### Work order 1
Please translate this sentence from the Harry Briggs tribute into Spanish: "He died June 25, at the age of 95, in his adopted hometown of Leesville, far away from his Massachusetts roots."
### Work order 2
Answer these questions from the Harry Briggs tribute:
(a) How old was Harry Briggs when he died?
(b) What kind of vehicle did he drive to watch the Lady Demon tennis team?
(c) In what year did the Lady Demons win their most recent Southland Tournament title?

By: Doug Ireland /Sports Information Director
This Veterans' Day produced, as it always should, a tsunami of tributes on social media to those who served our country -- mostly poignant posts by proud and grateful family members honoring, or remembering, their loved one.
It was NSU's first Veterans' Day without the most remarkable Marine I'll ever know, my favorite veteran, Harry Briggs.
He died June 25, at the age of 95, in his adopted hometown of Leesville, far away from his Massachusetts roots. But distances never bothered Harry. He thrived on them.
It was nothing for him to climb into his late-model, bare-bones, beat-up Volkswagen van and make the drive up bouncy La. 117 through the Fort Polk training grounds and Kisatchie Forest to watch the Lady Demon tennis team play. It was not uncommon for him to travel to matches around the Southland Conference. When the Lady Demons won their most recent Southland Tournament title in 2015 in Beaumont, there was Harry, peering through the chain link fence at his favorites locked in a joyous group hug on the courts in the moment after
Natalya Krutova scored the championship point.

[Pixel coordinate grounding data]
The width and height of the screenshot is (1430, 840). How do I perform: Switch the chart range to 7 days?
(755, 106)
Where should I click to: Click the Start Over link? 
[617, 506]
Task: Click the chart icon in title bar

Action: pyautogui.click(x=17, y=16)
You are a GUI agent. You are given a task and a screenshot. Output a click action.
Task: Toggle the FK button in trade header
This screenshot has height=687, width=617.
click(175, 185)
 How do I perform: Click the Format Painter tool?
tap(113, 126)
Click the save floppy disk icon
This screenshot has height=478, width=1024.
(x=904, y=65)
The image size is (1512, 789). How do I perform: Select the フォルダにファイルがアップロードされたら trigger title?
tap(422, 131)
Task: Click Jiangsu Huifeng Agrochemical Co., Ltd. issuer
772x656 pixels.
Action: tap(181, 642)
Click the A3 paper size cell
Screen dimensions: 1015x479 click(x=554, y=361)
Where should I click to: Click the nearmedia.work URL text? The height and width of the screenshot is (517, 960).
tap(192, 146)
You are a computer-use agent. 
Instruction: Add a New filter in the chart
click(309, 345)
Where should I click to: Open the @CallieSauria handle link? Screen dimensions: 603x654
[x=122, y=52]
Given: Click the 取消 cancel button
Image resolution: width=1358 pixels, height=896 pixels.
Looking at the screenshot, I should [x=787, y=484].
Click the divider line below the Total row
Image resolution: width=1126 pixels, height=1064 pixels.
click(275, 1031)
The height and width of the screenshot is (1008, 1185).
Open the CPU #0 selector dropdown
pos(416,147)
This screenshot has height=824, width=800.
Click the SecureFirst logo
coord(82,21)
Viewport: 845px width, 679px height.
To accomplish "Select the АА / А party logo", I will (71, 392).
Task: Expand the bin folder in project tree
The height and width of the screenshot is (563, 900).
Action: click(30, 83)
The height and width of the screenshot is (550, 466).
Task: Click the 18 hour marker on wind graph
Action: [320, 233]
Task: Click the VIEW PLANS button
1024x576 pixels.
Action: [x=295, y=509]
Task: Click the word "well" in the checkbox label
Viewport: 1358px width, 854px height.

### Your solution 1
Murió el 25 de junio, a los 95 años, en su ciudad adoptiva de Leesville, lejos de sus raíces en Massachusetts.

### Your solution 2
(a) 95
(b) A Volkswagen van
(c) 2015